目的为深入理解吉兰-巴雷综合征(Guillain-Barré syndrome,GBS)分子机制,以蛋白质组技术比较GBS患者与正常对照组血清的差异表达蛋白。方法血清蛋白质以固相pH梯度等电聚焦为第一向,SDS-PAGE垂直电泳为第二向进行双向电泳,图像分析软件Image Master2DElite分析电泳图谱,MALDI-TOF/TOF串联质谱鉴定差异表达蛋白。结果 24种蛋白质的表达量在吉兰-巴雷综合征患者与正常对照组显著不同,其中17种在吉兰-巴雷综合征患者血清中表达量上调的蛋白质被鉴定为补体C3、α-2-巨球蛋白、补体因子B、血浆铜蓝蛋白、补体因子H、补体C4-B、维生素D结合蛋白、血清淀粉样P物质、丛生蛋白、α-1-抗胰凝乳蛋白酶、触珠蛋白、Afamin、血红素蛋白、视黄醇结合蛋白4、补体C1s亚成分、补体C4-A、α-2锌糖蛋白;7种在吉兰-巴雷综合征患者血清中表达量下调的蛋白质被鉴定为α-1-抗胰蛋白酶、Igγ-1-C链、Igκ-C链、CD5类抗原、载脂蛋白E、血清铁传递蛋白、维生素D结合蛋白。结论 GBS患者血清中补体蛋白及急性期反应蛋白表达量发生了明显变化,这些结果加深了我们对GBS发病分子机制的理解。

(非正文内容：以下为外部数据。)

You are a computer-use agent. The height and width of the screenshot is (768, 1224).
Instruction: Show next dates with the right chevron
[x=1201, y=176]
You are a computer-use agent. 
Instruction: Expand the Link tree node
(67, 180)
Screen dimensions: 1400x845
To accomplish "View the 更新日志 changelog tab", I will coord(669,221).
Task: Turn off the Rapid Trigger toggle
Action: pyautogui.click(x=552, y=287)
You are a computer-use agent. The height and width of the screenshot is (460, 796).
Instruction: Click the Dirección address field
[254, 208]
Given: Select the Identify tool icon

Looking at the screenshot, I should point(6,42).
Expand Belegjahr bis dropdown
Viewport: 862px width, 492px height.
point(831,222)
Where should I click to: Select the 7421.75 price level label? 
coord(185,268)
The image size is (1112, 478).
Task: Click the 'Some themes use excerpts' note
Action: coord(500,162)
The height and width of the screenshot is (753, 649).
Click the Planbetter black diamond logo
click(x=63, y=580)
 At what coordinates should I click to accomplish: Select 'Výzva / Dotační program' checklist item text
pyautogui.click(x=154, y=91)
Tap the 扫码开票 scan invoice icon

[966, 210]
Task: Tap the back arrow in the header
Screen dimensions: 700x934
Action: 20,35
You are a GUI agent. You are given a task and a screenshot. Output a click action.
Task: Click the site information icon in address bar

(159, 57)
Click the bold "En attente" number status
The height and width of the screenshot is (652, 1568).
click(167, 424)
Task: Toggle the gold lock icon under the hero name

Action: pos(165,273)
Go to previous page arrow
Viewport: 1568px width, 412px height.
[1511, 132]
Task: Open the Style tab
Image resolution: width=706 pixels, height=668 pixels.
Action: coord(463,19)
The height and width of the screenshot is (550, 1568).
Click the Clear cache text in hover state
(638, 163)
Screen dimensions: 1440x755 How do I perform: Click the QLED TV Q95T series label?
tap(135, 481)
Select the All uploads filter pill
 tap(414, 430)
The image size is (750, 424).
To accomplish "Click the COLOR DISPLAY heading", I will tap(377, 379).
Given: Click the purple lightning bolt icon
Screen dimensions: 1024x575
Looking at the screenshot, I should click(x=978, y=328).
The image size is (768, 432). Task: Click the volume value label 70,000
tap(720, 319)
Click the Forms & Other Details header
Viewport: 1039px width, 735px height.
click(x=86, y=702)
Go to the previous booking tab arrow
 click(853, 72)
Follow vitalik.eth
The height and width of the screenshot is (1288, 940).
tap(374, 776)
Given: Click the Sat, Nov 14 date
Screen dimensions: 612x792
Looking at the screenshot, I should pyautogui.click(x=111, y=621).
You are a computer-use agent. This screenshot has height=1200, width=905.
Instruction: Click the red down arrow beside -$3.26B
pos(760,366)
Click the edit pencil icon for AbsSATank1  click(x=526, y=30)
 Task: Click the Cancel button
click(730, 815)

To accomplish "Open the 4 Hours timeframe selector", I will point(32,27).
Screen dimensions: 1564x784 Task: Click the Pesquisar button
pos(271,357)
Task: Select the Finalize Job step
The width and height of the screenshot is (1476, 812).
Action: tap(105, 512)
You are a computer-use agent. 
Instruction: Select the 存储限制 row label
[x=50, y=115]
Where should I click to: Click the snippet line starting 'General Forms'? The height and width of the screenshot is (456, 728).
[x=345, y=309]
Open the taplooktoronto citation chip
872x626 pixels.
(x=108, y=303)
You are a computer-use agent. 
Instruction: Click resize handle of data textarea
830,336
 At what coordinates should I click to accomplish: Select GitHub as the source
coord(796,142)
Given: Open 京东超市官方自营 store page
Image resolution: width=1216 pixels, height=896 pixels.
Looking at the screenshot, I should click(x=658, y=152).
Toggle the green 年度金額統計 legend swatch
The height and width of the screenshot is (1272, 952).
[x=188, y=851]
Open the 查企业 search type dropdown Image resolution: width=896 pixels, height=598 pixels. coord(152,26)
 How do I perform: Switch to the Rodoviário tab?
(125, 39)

Objective To investigate molecular mechanisms of Guillain-Barre＇ syndrome （GBS）,comparative proteomic analysis of serum proteins was employed to study 30 GBS patients compared to 30 controls.Methods The proteins extracted with mixture of urea,CHAPS,DTT,IPG buffer and protease inhibitors were run immobilized pH gradient isoelectric focusing electrophoresis as the first dimension,and then run vertical SDS-PAGE as the second dimension.The maps were visualized by silver staining or colloidal coomassive blue and analysed with ImageMaster 2D Elite software.The proteins of interest were in-gel digested and identified using MALDI-TOF/TOF tandem mass spectrometry.Results All 24 protein spots were differentially expressed as compared with age-matched control serum,And 17 up-regulated proteins in GBS were identified as Complement C3,Alpha-2-macroglobulin,Complement factor B,Ceruloplasmin,Complement factor H,Complement C4-B,Vitamin D-binding protein,Serum amyloid P-component,Clusterin,Alpha-1-antichymotrypsin,Haptoglobin,Afamin,Hemopexin,Retinol-binding protein 4,Complement C1s subcomponent,Complement C4-A,Zinc-alpha-2-glycoprotein.7 down-regulated proteins in GBS were identified as Alpha-1-antitrypsin,Ig gamma-1 chain C region,Ig kappa chain C region,CD5 antigen-like,Apolipoprotein E,Serotransferrin,Vitamin D-binding protein.Conclusions We got a number of related-proteins of GBS.Some of the proteins are quite useful for discovering the molecular mechanisms of GBS,and some of the proteins could be identified as disease-related protein markers to assist in diagnose and be selected as potential targets for specific drug therapy.